I wrote this column with one of the local Pittsburgh newspapers in mind, but since they didn’t pick it up, I post it here.


It was a typically humid summer afternoon in Pittsburgh, a few days after my twenty-sixth birthday, and I had birds on the brain. Not the ordinary robins and sparrows, or even the vibrant cardinals and blue jays I grew up watching in the backyard of my parents’ house, but something much bigger, fiercer, and more striking.

For the past few years, my father has been observing a family of hawks that moved into the neighborhood, first nesting in the hundred-foot oaks in the backyard, then relocating to other spots, expanding their territory, but still appearing almost daily in the foliage or sky immediately surrounding my childhood home.

Watching these birds has become a favorite pastime for my dad, right up there with “Seinfeld” reruns or a day on the links. On Fathers’ Day a few years ago, we gave him a pair of binoculars that he keeps by a window on the porch, brandishing them whenever he wants to get a closer look at a full-grown hawk in flight, or a fledgling going about the grisly business of picking apart some unfortunate, furry thing in its talons. While the latter scene is far too gruesome for my mom to watch comfortably, my dad takes it in with a naturalist’s awe. When I visit, I can’t help but share his enthusiasm.

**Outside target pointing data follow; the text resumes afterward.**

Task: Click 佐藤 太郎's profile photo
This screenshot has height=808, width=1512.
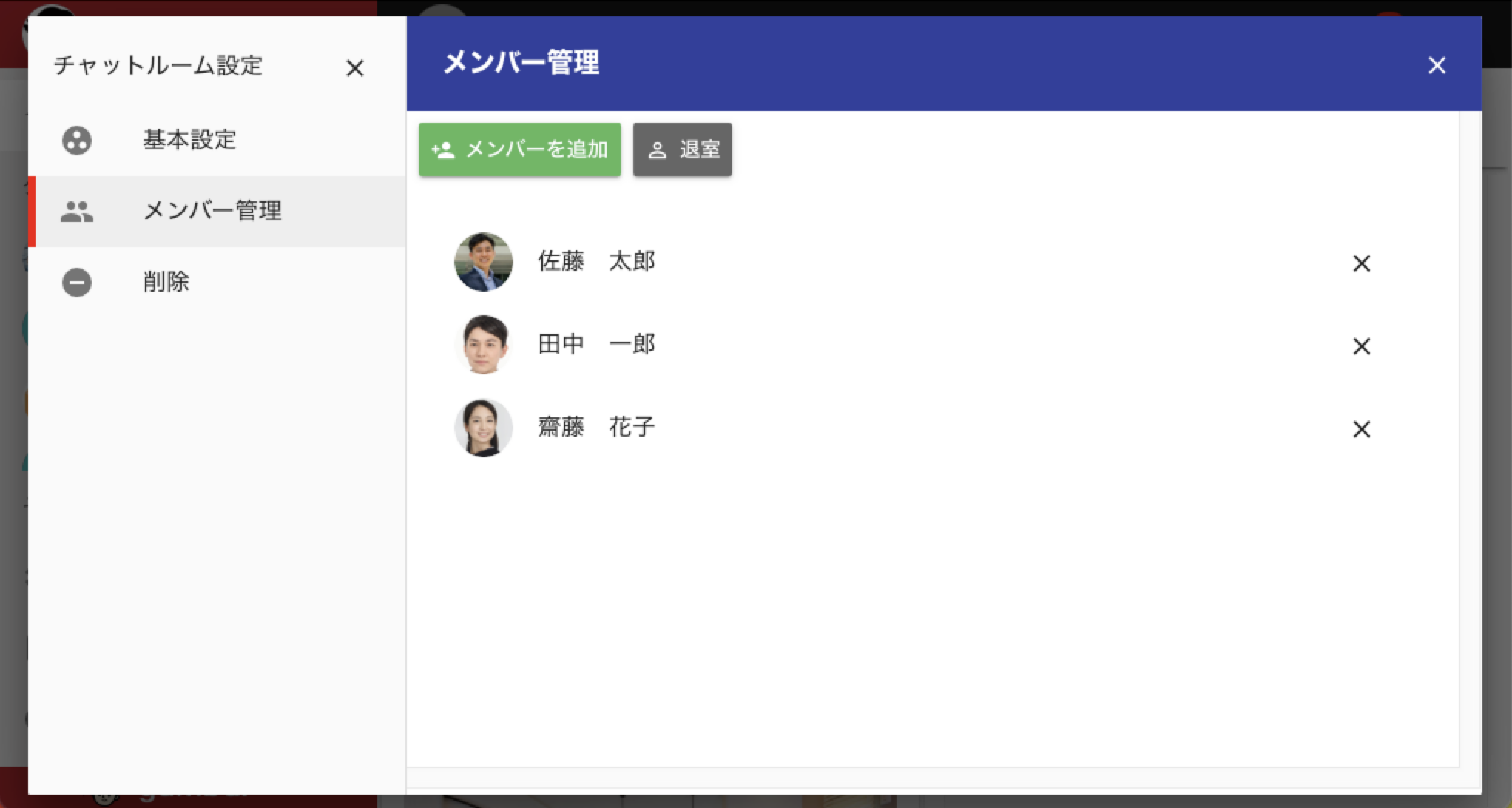Action: (483, 262)
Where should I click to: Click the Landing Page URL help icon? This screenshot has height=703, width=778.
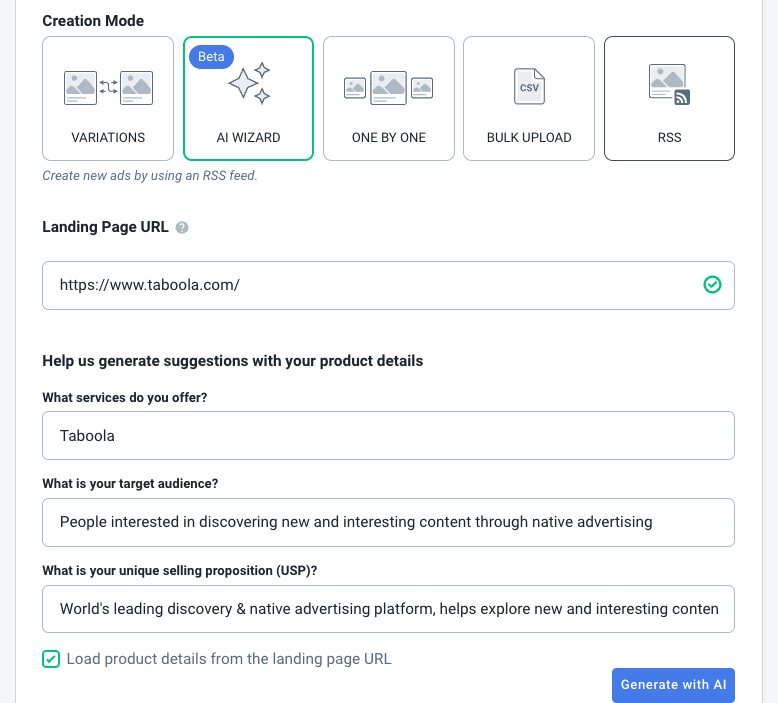tap(182, 228)
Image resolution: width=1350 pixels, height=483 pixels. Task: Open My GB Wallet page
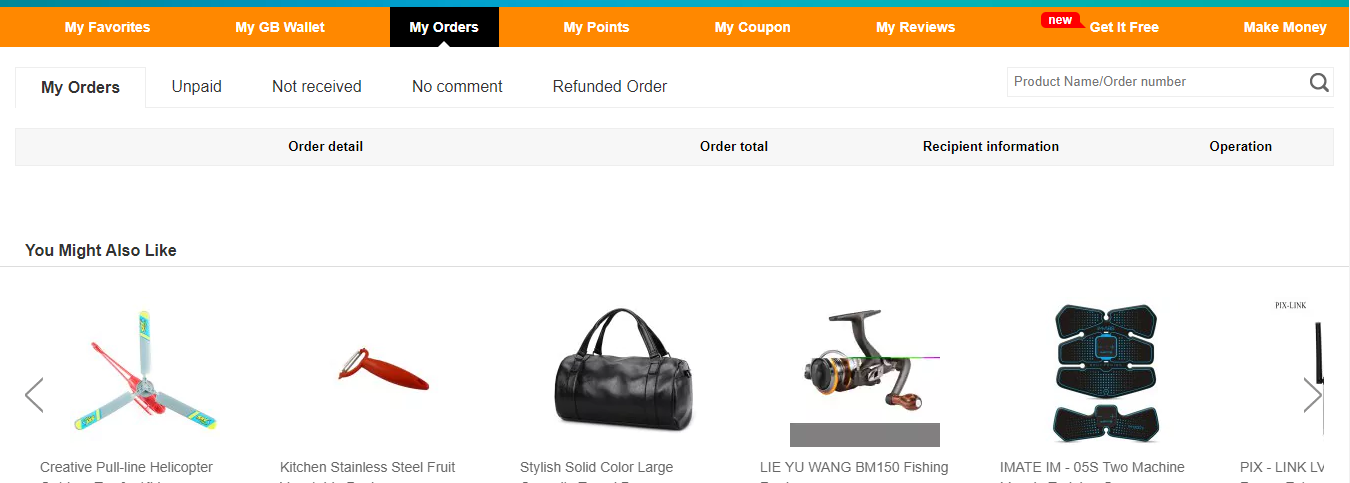(x=280, y=27)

On this particular day, I had already caught a good glimpse of two hawks. I had watched through my dad’s binoculars as a young hawk, perched on a thick limb, was pestered and screeched at by a group of smaller birds. Soon one of the parents, sensing something amiss, had swooped into view, landing majestically on a nearby branch and scattering the birds by its mere presence. Now, a few hours later, I was strolling through the yard again, hoping for more.

What I got was as strange as it was satisfying. I had wandered to the edge of the grass, where a thin wood separates my parents’ backyard from their neighbors’ property. Having seen no feathery action in the trees, I was about to put my birdwatching on hiatus for the day when I heard a light rustling. Out from behind a pile of old bricks, just a few feet from where I stood, something hopped into sight. It was a hawk. I could tell by the mottled white and brown of its feathers that it was a young bird. A fledgling. Not in the trees or the sky but on the ground, standing there, in a bed of green ivy.

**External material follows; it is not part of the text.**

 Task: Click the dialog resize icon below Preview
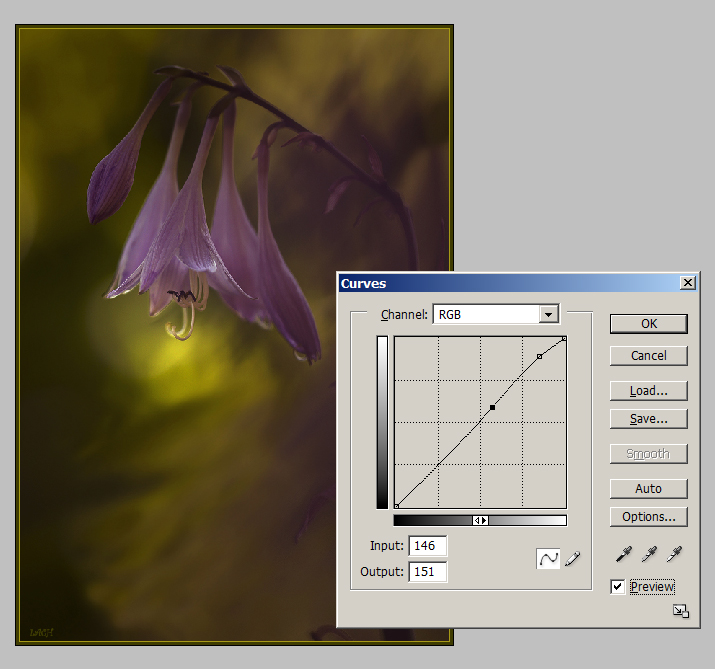click(x=680, y=611)
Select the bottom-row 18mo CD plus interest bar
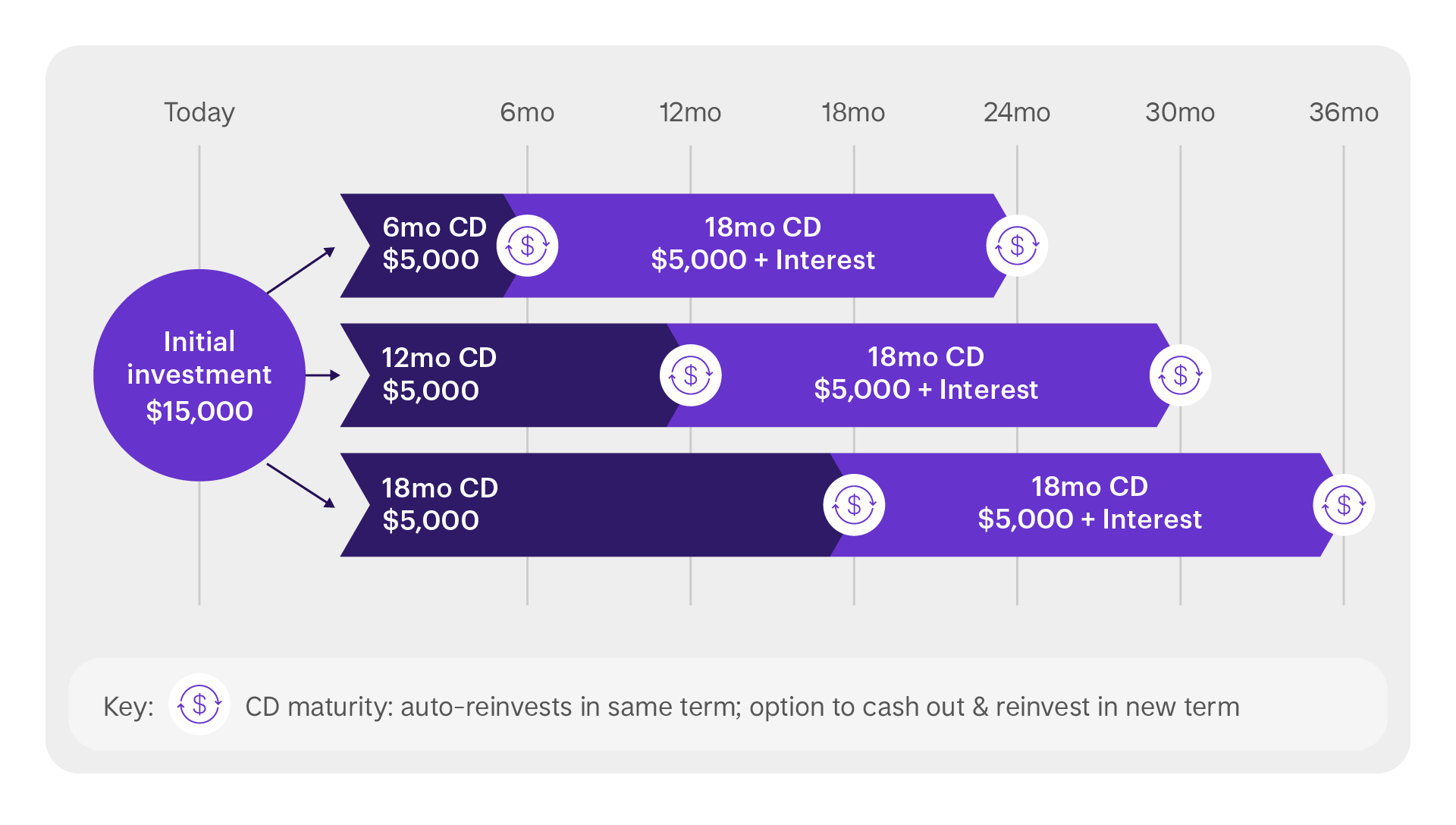Viewport: 1456px width, 825px height. coord(1090,505)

The hawk raised its wings, striking a pose similar to that of the bald eagle on a dollar bill. Except that instead of looking sideways, the hawk was staring right at me. If it was threatened, it was also eerily cool and composed, ready to act.

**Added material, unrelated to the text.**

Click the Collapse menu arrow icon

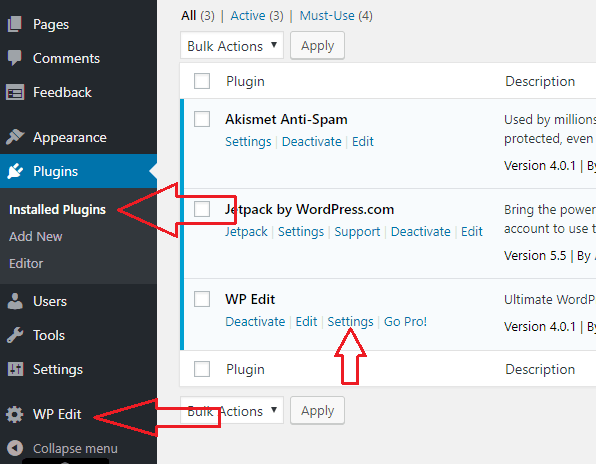click(x=15, y=448)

My first instinct was to duck behind a nearby tree. I did this, slowly. Then my eyes turned to the canopy above. I was suddenly seized by an irrational fear that the hawk’s next of kin had gathered in the trees and were about to stage an aerial attack on my head. But everything above seemed quiet, so I turned back to my original subject. I wondered what its curved beak and talons might do, in a moment of avian panic, to my twenty-six-year-old face. I decided I would be better off without this information.

Then I thought of my dad. He had to see this. I yelled up to the house, hoping the noise wouldn’t spook the hawk, and soon my dad came hurrying across the yard with my uncle and sister in tow.

The hawk seemed unfazed by the new onlookers. My uncle was bold enough to approach it, getting as close as a foot or two away. It spread its wings farther, puffed its chest a bit more, but didn’t move from the ivy. After this, questions arose. Why wasn’t the hawk flying away? Was it sick or injured? But despite our concerns, what we felt most in those moments was wonder, the thrill of being near to something wild and alive that would normally require a good hiding spot, binoculars or a cage to observe close up. And this encounter wasn’t happening on a wildlife preserve, or even on a hike through the park. It was happening in the backyard.

As it turned out, the hawk wasn’t hurt. We decided to leave it alone for a while, and when I returned only minutes later it had disappeared.

Describing the experience to my relatives that night, I couldn’t help thinking it was a fitting end to my birthday visit, something my dad and I would recall with eagerness, and a reminder of the simple, outdoorsy marvels that are so easy to miss or forget about as we move into adulthood.

But even more than that, the encounter seemed to sum up two worlds that for a moment were on the verge of coming together: the young hawk watching from the shallow woods, and all of us bewildered humans, only a few feet away, staring back from the edge of a crisp, manicured lawn.